* Tekst *
Rokers stoppen steeds vaker met hulp van medicijnen op recept

"Gedragscoaching heeft de voorkeur, verdere ondersteuning met medicijnen als latere optie"

Het gebruik van medicijnen op recept bij het stoppen met roken is gestegen. Tussen 2012 en 2017 is het voorschrijven daarvan met ongeveer 35% toegenomen. Dit blijkt uit onderzoek van Nivel, uitgevoerd op verzoek van medicijnautoriteit CBG. In 2017 deed ruim een derde van alle rokers in Nederland een poging om te stoppen met roken.

Naast nicotinevervangende middelen (zoals nicotine kauwgum en pleisters), heeft het CBG varenicline en bupropion geregistreerd als medicijnen voor stoppen met roken. Nortriptyline is niet geregistreerd bij het CBG voor het stoppen met roken, maar is wel opgenomen in de behandelrichtlijn “Stoppen met roken” voor huisartsen.

“De afgelopen jaren zie ik steeds meer patiënten die bij mij langskomen voor hulp bij het stoppen met roken. Als huisarts adviseer ik, volgens de richtlijn, altijd als eerste gedragsmatige ondersteuning bij stoppen met roken aangevuld met eventueel nicotinevervangende middelen. Als laatste kijk ik of het nodig is om andere medicijnen voor te schrijven. Deze medicijnen kunnen echter ook bijwerkingen hebben waarvan sommige ernstig zijn,” aldus Janneke Belo, huisarts en collegelid bij het CBG.

* Datasetfragmenten *

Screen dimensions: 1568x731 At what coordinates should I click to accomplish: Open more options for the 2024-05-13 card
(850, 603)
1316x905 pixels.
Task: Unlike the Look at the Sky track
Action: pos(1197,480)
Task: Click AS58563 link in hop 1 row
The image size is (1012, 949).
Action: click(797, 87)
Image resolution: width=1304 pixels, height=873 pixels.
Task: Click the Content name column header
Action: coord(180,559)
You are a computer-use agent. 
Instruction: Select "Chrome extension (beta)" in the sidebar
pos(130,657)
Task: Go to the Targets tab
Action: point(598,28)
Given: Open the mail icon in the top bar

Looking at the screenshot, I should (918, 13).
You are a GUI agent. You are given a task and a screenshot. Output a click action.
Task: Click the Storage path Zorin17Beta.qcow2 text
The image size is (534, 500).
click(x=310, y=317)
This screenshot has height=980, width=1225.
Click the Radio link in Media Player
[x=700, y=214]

* Opgaven *
1. Leg uit waarom de huisarts in de tekst over stoppen met roken als eerste altijd gedragsmatige ondersteuning adviseert.
2. Geef het deel van de tekst over stoppen met roken vanaf "Het gebruik van" tot en met "te stoppen met roken." woordelijk terug.

* Antwoorden per opgave *
1. Ze volgt daarmee de richtlijn. Die schrijft eerst gedragsmatige ondersteuning voor, eventueel aangevuld met nicotinevervangende middelen.

2.
Het gebruik van medicijnen op recept bij het stoppen met roken is gestegen. Tussen 2012 en 2017 is het voorschrijven daarvan met ongeveer 35% toegenomen. Dit blijkt uit onderzoek van Nivel, uitgevoerd op verzoek van medicijnautoriteit CBG. In 2017 deed ruim een derde van alle rokers in Nederland een poging om te stoppen met roken.